■ **Textauszug**:
----

Bild: Schautafeln vor dem Brandenburger Tor
Wie war das damals? Bürger beim "Tag für die Demokratie".

Bild: Pantomime mit weißen Rosen in der Hand


Lebendiges Gedenken an das Kriegsende

Auch die frostige Kälte und das verspätete Aprilwetter hat die Menschen nicht abhalten können, zum Brandenburger Tor zu kommen. Und als dann ein warmer Sonnenstrahl über den fadenfeinen Nieselregen siegt, ist sofort gute Laune da. Die Schirme klappen zu, junge Nachwuchspolitiker verteilen Flyer, auf der Hüpfburg herrscht Hochbetrieb. Tausende sind gekommen – um sich zu erinnern und um zu feiern: Denn vor 60 Jahren endete der Zweite Weltkrieg und damit die nationalsozialistische Schreckensherrschaft in Europa.

----

■ **Datenteil**:

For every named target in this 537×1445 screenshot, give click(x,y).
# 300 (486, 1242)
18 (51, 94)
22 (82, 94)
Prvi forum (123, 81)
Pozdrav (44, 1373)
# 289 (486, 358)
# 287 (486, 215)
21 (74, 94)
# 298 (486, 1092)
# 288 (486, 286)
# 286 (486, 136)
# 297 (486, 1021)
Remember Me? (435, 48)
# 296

----

■ **Arbeitsauftrag 1**: Übersetze diesen Satz aus dem Textauszug ins Englische: „Die Schirme klappen zu, junge Nachwuchspolitiker verteilen Flyer, auf der Hüpfburg herrscht Hochbetrieb.“
■ **Arbeitsauftrag 2**: Entscheide für jede Aussage mit Ja oder Nein, ob sie zum Textauszug passt, und belege deine Antwort mit einem wörtlichen Zitat. (a) Das Wetter war den ganzen Tag über warm und sonnig. (b) Tausende Menschen kamen zum Brandenburger Tor. (c) Der Zweite Weltkrieg endete 60 Jahre vor diesem Tag.
■ **Arbeitsauftrag 3**: Liste alle Angaben zum Wetter auf, die im Textauszug vorkommen.
Die Einträge sind eigenständiges Material und gehören nicht zum Textauszug.

■ **Antwort 1**: The umbrellas fold shut, young up-and-coming politicians hand out flyers, and the bouncy castle is packed.

■ **Antwort 2**:
(a) Nein: „Auch die frostige Kälte und das verspätete Aprilwetter hat die Menschen nicht abhalten können“
(b) Ja: „Tausende sind gekommen“
(c) Ja: „Denn vor 60 Jahren endete der Zweite Weltkrieg“

■ **Antwort 3**:
- frostige Kälte
- verspätetes Aprilwetter
- warmer Sonnenstrahl
- fadenfeiner Nieselregen